NEW YORK (AP) — Stocks slipped Monday in one of the quietest trading sessions of the year. Worries about European debt crept up again, and Apple became the most valuable company of all time.
The Dow Jones industrial average fell 3.56 points, or 0.3 percent, at 13,271.64. The Standard & Poor's 500 fell a sliver, 0.03 point, to 1,418.13. The Nasdaq composite index fell 0.38 point to 3,076.21.
With many traders and investors on vacation, volume on the New York Stock Exchange was light, just 2.7 billion shares traded. The average this year is about 1 billion more.
In a monthly report, the German central bank reiterated doubts about having the European Central Bank buy bonds to help struggling European economies. It stressed that such purchases could carry "substantial risks."
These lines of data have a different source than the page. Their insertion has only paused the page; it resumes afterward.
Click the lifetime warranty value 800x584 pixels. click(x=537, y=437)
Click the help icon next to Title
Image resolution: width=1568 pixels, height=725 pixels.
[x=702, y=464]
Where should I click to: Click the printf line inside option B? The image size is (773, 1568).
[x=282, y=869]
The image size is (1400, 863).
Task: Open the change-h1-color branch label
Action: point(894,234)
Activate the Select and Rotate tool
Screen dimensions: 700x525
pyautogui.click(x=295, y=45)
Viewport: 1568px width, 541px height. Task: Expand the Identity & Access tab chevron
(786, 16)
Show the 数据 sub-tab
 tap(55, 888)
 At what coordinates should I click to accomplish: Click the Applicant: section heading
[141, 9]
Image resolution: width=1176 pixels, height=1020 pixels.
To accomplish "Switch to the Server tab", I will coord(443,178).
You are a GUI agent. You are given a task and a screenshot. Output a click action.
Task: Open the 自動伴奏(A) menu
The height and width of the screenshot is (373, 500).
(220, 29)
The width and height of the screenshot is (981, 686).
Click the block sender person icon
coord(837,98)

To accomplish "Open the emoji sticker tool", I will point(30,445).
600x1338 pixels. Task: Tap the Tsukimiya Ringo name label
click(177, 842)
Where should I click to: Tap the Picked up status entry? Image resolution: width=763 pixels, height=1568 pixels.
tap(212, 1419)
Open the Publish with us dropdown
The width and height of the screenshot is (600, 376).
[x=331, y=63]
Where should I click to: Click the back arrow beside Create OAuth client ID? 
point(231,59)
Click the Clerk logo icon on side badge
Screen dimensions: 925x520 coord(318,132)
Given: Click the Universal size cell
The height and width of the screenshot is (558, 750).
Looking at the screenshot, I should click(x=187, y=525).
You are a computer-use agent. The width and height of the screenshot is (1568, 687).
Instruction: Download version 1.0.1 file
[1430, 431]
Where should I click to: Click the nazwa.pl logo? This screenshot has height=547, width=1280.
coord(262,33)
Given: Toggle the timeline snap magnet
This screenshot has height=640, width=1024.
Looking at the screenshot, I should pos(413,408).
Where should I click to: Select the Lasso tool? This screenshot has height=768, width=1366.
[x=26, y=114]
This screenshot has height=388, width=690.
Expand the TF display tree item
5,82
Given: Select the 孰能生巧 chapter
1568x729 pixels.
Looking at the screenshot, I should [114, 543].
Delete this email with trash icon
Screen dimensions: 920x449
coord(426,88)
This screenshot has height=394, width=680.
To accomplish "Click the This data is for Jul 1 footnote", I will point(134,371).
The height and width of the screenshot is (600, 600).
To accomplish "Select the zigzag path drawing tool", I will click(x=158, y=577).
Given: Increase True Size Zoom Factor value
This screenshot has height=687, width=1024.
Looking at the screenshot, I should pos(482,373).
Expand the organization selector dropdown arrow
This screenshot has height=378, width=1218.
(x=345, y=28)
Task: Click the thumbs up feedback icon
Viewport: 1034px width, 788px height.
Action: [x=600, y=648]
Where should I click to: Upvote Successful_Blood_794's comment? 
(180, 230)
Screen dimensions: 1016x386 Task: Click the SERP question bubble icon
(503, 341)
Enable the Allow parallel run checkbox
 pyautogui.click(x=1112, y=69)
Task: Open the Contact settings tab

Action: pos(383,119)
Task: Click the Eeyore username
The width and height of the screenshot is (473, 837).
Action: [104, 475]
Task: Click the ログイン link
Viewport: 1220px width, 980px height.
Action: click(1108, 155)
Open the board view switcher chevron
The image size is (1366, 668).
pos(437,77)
Earlier this month, stocks rallied after ECB President Mario Draghi said the bank might buy bonds of some European countries to lower their borrowing costs. German Chancellor Angela Merkel also seemed to soften her stance on the idea.
"We're getting mixed messages at best coming from Europe," said Jim Russell, chief equity strategist at U.S. Bank Wealth Management. "Investors are on the sidelines, and they're still a little scared."
Apple, the most valuable company in the world, became the most valuable in history. It hit a market value of $623 billion, surpassing Microsoft's record from 1999. Apple is worth almost twice as much the next most valuable company, Exxon Mobil.
Apple stock rose $17.04, or 2.6 percent, to $665.15.
Stocks had been inching up for six weeks. On Friday, both the Dow and the S&P closed just below four-year highs.
Monday's drop was the 11th trading day in a row of moves of less than 1 percent for the S&P, according to FactSet, a financial data provider. In same period last year, amid fears the U.S. would default on its debt and a possible second recession, the S&P moved up or down by 1 percent or more roughly every other day.